Came over this idea when reading and playing with activity-focused natural language grammar Playing with activity-focused natural language grammar.

What I was first thinking of was how you measure the probability of a sentence in natural language. Then, I was thinking of measuring the probability of a set of sentences, and realized this could be used for problem solving.

The problem is that you need a general way to define a set of sentences. This could be done through a constraint DSL, which defines constraints for a language defined with meta grammar.

Examples of constraints:

  • A floating number between 0 and 1
  • A positive integer
  • Any items in this list

For example:

0 doc = ["(" .$:"x" ", " .$:"y" ")"]

This parses a single line of 2D coordinates, e.g. (2.4, 5.2).

The self syntax for the meta grammar can be used to parse how the grammar above is parsed. From this you can learn that in the rule doc, there is a number x and y. So, you can create a document that lists up all “variable slots” of the language, and this document can be modified manually or automatically to control the constraints of the generated text.

It could look something like this:

doc.x: [0, 1)
doc.y: (-1, 1)

A generator takes as input the meta grammar, the constraints, and outputs a random text that satisfy both the grammar and the constraints.

Machine learning

One idea is to combine this with machine learning techniques, for example GANs (Generative Adverserial Networks).

(choose constraints likely to generate text with bad predictions)
    |                                                 |
constraints + meta grammar                            |
    |                                                 |
generator -> text -> test -> reward ---------__       |
              |                                |      |
             networks -> predicted reward -> update networks
  • Network 1 predicts expected rewards using the text as input. To parse the text, it uses the meta grammar.
  • Network 2 updates the numbers in the constraints, trying to find combinations that leads to bad predictions in network 1.

Network 2 sampling

Network 2 might need to sample reward errors before updating. This is because without knowledge about the specific text used for the test, one assumes that the constraints are representative of that specific subset of the language.

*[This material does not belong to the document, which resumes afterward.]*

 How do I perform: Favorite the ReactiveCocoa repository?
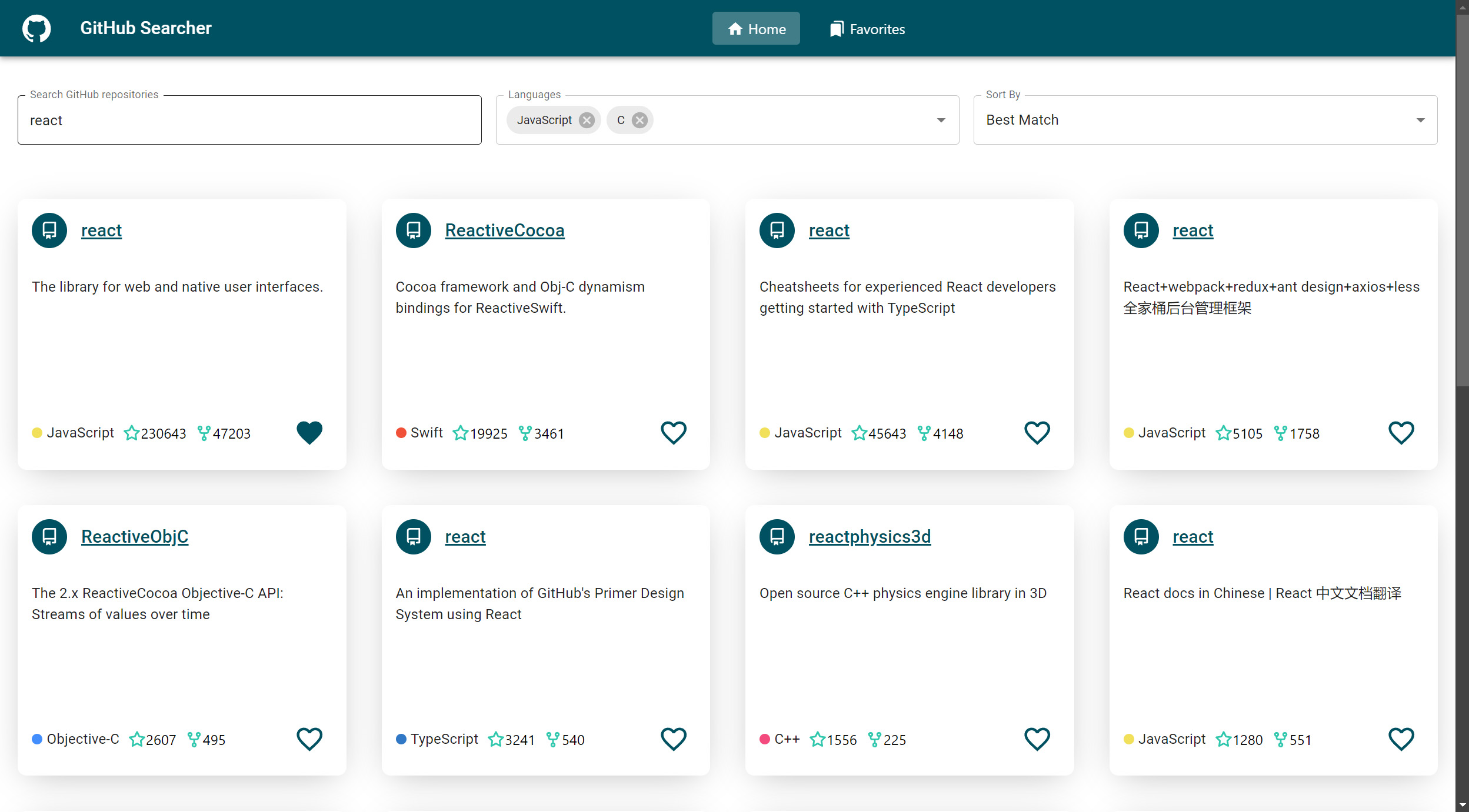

Think of a specific text as a point in a larger space (the language) which boundaries are defined by the constraints. An update to move the space is arbitrary, unless one believes some function of the points give sufficient information to make a decision to move. Why change if there is no reason to believe that Network 1 will indeed make a better guess next time?

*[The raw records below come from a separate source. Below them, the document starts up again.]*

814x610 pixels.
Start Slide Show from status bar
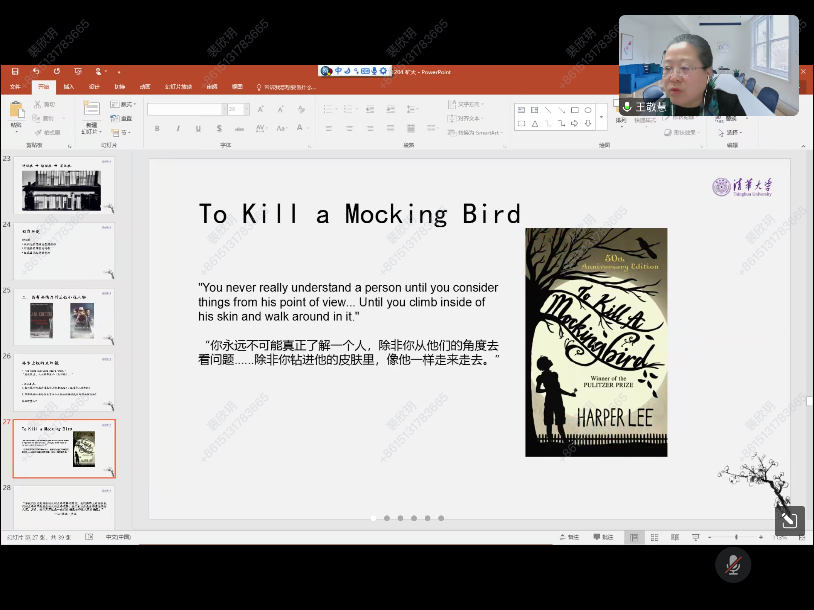coord(696,537)
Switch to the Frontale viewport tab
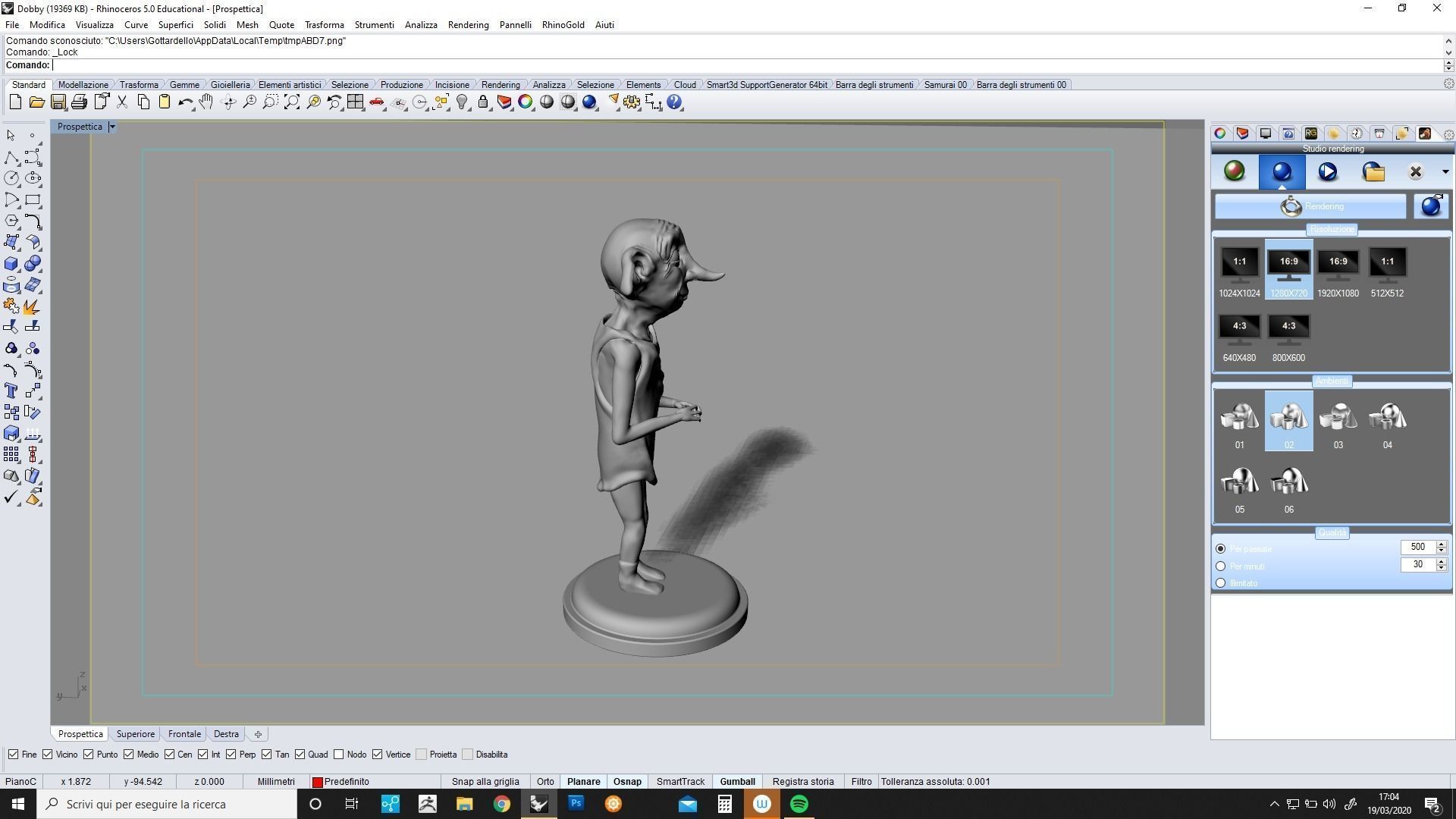The image size is (1456, 819). click(184, 734)
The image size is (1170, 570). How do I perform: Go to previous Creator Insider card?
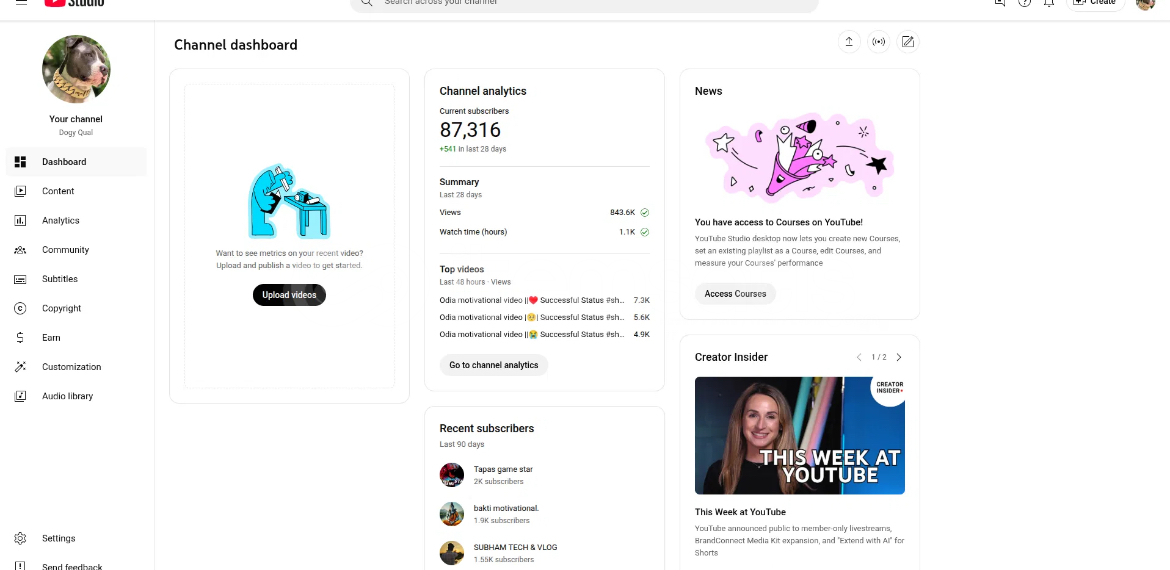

Alternative is to update very slowly, such that changes it reacts to are likely to generate text with a large overlap with the old set. However, since this introduces an overhead of generating new constraints, it is probably faster to sample using the same constraints.

It is not possible make a change in Network 2 and then replicate the test. Most likely, a complete different text will be generated that will result in a complete different reward. This gives the space a high number of dimensions where the gradient direction is very noisy.

A way to perform a probabilistic exhaustive check, to see whether space is covered sufficiently, is to generate a hash from the meta data of the text and use a Bloom filter. Then you sample from a moving average of new insertions into the Bloom filter (0 or 1), and change constraints when it falls below a threshold and Network 1 errors also have been sufficiently low.

Keep track of text with high reward

If the reward function gives a spike for a specific text, then there is no way for Network 2 to reproduce this case from the constraints. Network 1 must not forget this knowledge over time. To solve this one could sample from a collection of known texts with high rewards and feed them into Network 1 at regular intervals.

One problem is that Network 1 might forget the low rewards in the neighborhood around texts with high rewards. Even when you store the constraints with these texts, the state of Network 2 might have changed so it can no longer learn properly from the reward errors.

Therefore, only Network 1 can learn from history of successful cases.